[Extracted entries — start]
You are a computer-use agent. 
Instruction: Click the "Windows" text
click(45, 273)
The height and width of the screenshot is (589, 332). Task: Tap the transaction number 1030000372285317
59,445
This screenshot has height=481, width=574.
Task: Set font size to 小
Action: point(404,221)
[Extracted entries — finish]
From the first line to the last, reproduce the data above exactly.

You are a computer-use agent. 
Instruction: Click the "Windows" text
click(45, 273)
The height and width of the screenshot is (589, 332). Task: Tap the transaction number 1030000372285317
59,445
This screenshot has height=481, width=574.
Task: Set font size to 小
Action: point(404,221)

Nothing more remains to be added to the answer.